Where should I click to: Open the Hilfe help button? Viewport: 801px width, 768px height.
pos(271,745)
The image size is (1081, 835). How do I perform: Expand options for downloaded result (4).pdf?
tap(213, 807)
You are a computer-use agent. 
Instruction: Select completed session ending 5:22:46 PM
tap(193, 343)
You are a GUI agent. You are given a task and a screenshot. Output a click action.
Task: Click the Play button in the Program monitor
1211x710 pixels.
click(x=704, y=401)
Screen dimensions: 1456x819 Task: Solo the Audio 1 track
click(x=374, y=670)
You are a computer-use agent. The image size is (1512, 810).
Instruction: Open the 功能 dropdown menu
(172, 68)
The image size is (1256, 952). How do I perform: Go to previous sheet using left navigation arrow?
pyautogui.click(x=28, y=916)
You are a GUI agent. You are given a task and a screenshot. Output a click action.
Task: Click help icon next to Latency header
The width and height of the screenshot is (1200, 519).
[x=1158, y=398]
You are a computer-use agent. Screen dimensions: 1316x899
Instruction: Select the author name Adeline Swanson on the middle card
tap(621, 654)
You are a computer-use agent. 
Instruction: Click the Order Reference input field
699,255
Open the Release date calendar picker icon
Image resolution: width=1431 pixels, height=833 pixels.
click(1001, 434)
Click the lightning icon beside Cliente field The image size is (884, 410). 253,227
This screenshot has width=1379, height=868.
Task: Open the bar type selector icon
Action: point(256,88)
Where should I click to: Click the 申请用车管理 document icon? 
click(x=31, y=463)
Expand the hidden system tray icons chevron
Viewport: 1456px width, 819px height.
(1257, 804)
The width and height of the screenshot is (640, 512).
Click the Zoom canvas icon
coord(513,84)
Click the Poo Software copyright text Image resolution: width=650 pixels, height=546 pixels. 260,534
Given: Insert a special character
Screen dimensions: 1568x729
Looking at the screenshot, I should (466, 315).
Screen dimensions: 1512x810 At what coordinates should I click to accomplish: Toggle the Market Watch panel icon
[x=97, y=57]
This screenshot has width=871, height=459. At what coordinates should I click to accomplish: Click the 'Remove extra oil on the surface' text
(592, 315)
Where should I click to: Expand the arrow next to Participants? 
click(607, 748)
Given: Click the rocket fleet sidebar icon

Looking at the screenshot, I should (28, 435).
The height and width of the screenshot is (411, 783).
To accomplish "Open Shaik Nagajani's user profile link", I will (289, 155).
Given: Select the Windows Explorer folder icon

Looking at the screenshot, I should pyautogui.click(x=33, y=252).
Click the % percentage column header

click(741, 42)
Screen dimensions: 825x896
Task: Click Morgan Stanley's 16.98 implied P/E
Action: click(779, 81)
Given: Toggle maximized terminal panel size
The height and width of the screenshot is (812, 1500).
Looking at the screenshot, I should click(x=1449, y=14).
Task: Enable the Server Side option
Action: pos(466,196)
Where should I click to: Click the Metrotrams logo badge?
========================
### WORK TO BE COMPLETED
Write out every line above as a JSON list of strings, one string per line, and skip the blank lines.

### IN RESPONSE
[
  "Where should I click to: Open the Hilfe help button? Viewport: 801px width, 768px height.",
  "pos(271,745)",
  "The image size is (1081, 835). How do I perform: Expand options for downloaded result (4).pdf?",
  "tap(213, 807)",
  "You are a computer-use agent. ",
  "Instruction: Select completed session ending 5:22:46 PM",
  "tap(193, 343)",
  "You are a GUI agent. You are given a task and a screenshot. Output a click action.",
  "Task: Click the Play button in the Program monitor",
  "1211x710 pixels.",
  "click(x=704, y=401)",
  "Screen dimensions: 1456x819 Task: Solo the Audio 1 track",
  "click(x=374, y=670)",
  "You are a computer-use agent. The image size is (1512, 810).",
  "Instruction: Open the 功能 dropdown menu",
  "(172, 68)",
  "The image size is (1256, 952). How do I perform: Go to previous sheet using left navigation arrow?",
  "pyautogui.click(x=28, y=916)",
  "You are a GUI agent. You are given a task and a screenshot. Output a click action.",
  "Task: Click help icon next to Latency header",
  "The width and height of the screenshot is (1200, 519).",
  "[x=1158, y=398]",
  "You are a computer-use agent. Screen dimensions: 1316x899",
  "Instruction: Select the author name Adeline Swanson on the middle card",
  "tap(621, 654)",
  "You are a computer-use agent. ",
  "Instruction: Click the Order Reference input field",
  "699,255",
  "Open the Release date calendar picker icon",
  "Image resolution: width=1431 pixels, height=833 pixels.",
  "click(1001, 434)",
  "Click the lightning icon beside Cliente field The image size is (884, 410). 253,227",
  "This screenshot has width=1379, height=868.",
  "Task: Open the bar type selector icon",
  "Action: point(256,88)",
  "Where should I click to: Click the 申请用车管理 document icon? ",
  "click(x=31, y=463)",
  "Expand the hidden system tray icons chevron",
  "Viewport: 1456px width, 819px height.",
  "(1257, 804)",
  "The width and height of the screenshot is (640, 512).",
  "Click the Zoom canvas icon",
  "coord(513,84)",
  "Click the Poo Software copyright text Image resolution: width=650 pixels, height=546 pixels. 260,534",
  "Given: Insert a special character",
  "Screen dimensions: 1568x729",
  "Looking at the screenshot, I should (466, 315).",
  "Screen dimensions: 1512x810 At what coordinates should I click to accomplish: Toggle the Market Watch panel icon",
  "[x=97, y=57]",
  "This screenshot has width=871, height=459. At what coordinates should I click to accomplish: Click the 'Remove extra oil on the surface' text",
  "(592, 315)",
  "Where should I click to: Expand the arrow next to Participants? ",
  "click(607, 748)",
  "Given: Click the rocket fleet sidebar icon",
  "Looking at the screenshot, I should (28, 435).",
  "The height and width of the screenshot is (411, 783).",
  "To accomplish \"Open Shaik Nagajani's user profile link\", I will (289, 155).",
  "Given: Select the Windows Explorer folder icon",
  "Looking at the screenshot, I should pyautogui.click(x=33, y=252).",
  "Click the % percentage column header",
  "click(741, 42)",
  "Screen dimensions: 825x896",
  "Task: Click Morgan Stanley's 16.98 implied P/E",
  "Action: click(779, 81)",
  "Given: Toggle maximized terminal panel size",
  "The height and width of the screenshot is (812, 1500).",
  "Looking at the screenshot, I should click(x=1449, y=14).",
  "Task: Enable the Server Side option",
  "Action: pos(466,196)",
  "Where should I click to: Click the Metrotrams logo badge?"
]